19 主は仰せられた。「わたし自身、わたしのあらゆる善をあなたの前に通らせ、【主】の名で、あなたの前に宣言しよう。わたしは、恵もうと思う者を恵み、あわれもうと思う者をあわれむ。」

20 また仰せられた。「あなたはわたしの顔を見ることはできない。人はわたしを見て、なお生きていることはできないからである。」

21 また【主】は仰せられた。「見よ。わたしのかたわらに一つの場所がある。あなたは岩の上に立て。

22 わたしの栄光が通り過ぎるときには、わたしはあなたを岩の裂け目に入れ、わたしが通り過ぎるまで、この手であなたをおおっておこう。

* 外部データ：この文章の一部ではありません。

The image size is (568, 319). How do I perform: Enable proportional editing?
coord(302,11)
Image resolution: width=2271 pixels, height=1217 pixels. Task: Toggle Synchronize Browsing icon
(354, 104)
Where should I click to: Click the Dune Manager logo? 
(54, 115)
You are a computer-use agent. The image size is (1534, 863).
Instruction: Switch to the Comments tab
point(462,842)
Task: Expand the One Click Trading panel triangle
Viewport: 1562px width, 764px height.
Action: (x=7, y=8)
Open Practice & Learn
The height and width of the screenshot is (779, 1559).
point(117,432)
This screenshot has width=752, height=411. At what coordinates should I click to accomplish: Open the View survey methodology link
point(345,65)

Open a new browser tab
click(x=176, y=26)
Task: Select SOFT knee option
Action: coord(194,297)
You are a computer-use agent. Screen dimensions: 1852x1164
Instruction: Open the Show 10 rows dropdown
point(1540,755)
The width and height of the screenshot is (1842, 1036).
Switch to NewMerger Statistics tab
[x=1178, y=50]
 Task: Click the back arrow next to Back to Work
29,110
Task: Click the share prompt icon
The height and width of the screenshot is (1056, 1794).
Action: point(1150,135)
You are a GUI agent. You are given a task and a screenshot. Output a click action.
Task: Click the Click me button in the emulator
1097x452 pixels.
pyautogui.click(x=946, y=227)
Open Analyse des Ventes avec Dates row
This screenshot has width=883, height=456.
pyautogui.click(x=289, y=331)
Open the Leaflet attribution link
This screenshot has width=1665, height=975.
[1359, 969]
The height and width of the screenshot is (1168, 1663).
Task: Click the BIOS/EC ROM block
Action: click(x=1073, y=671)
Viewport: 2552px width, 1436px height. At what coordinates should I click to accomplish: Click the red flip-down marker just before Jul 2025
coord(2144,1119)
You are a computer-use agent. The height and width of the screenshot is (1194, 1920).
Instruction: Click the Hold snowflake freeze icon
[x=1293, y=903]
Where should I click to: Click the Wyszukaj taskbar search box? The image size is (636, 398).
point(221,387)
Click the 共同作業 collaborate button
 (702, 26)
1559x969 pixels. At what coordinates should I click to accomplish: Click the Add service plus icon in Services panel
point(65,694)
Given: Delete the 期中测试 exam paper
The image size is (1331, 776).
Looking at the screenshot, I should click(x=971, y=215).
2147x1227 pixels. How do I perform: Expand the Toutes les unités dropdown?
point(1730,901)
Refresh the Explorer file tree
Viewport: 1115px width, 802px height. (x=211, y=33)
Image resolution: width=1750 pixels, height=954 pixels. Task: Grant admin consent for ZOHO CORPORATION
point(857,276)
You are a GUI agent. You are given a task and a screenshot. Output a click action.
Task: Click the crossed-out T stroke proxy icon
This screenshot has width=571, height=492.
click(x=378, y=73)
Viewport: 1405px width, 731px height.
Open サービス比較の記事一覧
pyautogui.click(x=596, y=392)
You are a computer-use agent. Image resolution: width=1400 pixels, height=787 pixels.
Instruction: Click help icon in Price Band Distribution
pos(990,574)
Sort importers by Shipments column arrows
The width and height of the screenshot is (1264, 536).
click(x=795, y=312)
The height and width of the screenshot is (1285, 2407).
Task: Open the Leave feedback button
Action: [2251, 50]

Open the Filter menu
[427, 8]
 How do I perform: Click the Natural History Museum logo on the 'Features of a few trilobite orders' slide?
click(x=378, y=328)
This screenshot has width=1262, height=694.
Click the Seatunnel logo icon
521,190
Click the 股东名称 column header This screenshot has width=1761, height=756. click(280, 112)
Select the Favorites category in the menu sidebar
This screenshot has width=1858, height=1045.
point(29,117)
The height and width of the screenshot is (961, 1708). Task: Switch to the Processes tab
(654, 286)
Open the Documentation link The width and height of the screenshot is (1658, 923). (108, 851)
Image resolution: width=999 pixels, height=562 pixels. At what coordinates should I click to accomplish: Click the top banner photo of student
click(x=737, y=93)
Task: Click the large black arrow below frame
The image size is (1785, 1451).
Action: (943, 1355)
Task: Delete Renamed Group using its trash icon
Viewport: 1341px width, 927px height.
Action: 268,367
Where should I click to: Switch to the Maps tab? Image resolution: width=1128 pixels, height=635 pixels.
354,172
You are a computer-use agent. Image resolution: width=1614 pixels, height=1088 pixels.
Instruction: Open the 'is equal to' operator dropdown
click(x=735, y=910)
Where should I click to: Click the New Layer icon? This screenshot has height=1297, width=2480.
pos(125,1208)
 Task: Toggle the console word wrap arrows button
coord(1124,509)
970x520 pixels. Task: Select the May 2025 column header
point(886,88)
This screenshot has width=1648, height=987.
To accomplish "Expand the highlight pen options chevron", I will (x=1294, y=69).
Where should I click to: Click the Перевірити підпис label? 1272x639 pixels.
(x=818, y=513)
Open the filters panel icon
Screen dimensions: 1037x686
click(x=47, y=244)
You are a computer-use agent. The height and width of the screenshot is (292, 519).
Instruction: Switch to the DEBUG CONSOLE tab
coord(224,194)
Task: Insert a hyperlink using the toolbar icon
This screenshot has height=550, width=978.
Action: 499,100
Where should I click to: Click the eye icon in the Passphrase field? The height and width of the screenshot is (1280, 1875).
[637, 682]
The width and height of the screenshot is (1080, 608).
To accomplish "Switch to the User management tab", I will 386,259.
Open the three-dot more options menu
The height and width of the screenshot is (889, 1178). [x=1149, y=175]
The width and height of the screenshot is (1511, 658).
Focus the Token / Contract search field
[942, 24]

23 わたしが手をのけたら、あなたはわたしのうしろを見るであろうが、わたしの顔は決して見られない。」

モーセの祈り

第一の願い

(1)ここでモーセは、神に3 つの願いを捧げ、それらは、徐々にエスカレートして行く。第一の願いは、「あなたの道を教えてください」である。以前は「【主】の使い」が共にいてくださったが、これからは名も知らない天使が来るという。それがモーセの不安である。だからモーセは「あなたの道を教えてください」と願った。(2)それに対する答えは、「わたし自身がいっしょに行って、あなたを休ませよう」というものである。つまり、幕屋の再建が保証された。これにより、民全体の安息が約束された。

第二の願い

(1)モーセは、神ご自身が一緒にいてくださることを何によって知れば良いのかと迫った。実際のところ、イスラエルの民が地上のすべての民と区別されるのは、【主】が共におられるという事実によるのである。(2)それに対する答えは、「あなたの言ったそのことも、わたしはしよう。あなたはわたしの心にかない、あなたを名ざして選び出したのだから」というものである。

第三の願い

(1)ついにモーセは、とんでもない願いをする。神の栄光を見たいというのである。(2)それに対する答えは、「わたし自身、わたしのあらゆる善をあなたの前に通らせ、【主】の名で、あなたの前に宣言しよう。わたしは、恵もうと思う者を恵み、あわれもうと思う者をあわれむ」というものである。「あらゆる善」とは、神の栄光のことである。「【主】の名で、あなたの前に宣言しよう」とは、【主】の性質そのものの宣言、つまり、御名の啓示である。「わたしは、恵もうと思う者を恵み、あわれもうと思う者をあわれむ」とは、神の主権の宣言である。(3)さらに神は、「あなたはわたしの顔を見ることはできない。人はわたしを見て、なお生きていることはできないからである」と言われた。これは擬人ぎじん法による神の描写である。「わたしの顔」とは、神の栄光のすべてを指す。モーセはその有限性のゆえに、神の栄光のすべてを見ることは許されなかったが、岩の裂け目から「うしろ」(背中のこと)を見ることだけは許可された。つまり、神の栄光の片鱗へんりん(残光)を見ることは許されたのである(シナイ山頂で)。
神の栄光は、主イエスの内に宿った。今私たちは、神の栄光の片鱗しか見ていないが、やがてその全貌を見る時が来る(1 コリ13:12)。

きょうの祈り

イスラエルの神よ。あなたは栄光の光の中に住まわれるお方であり、私は地から出た者です。どうかあなたの御前を謙遜に歩むことができますように。主イエス・キリストの御名によって祈ります。アーメン。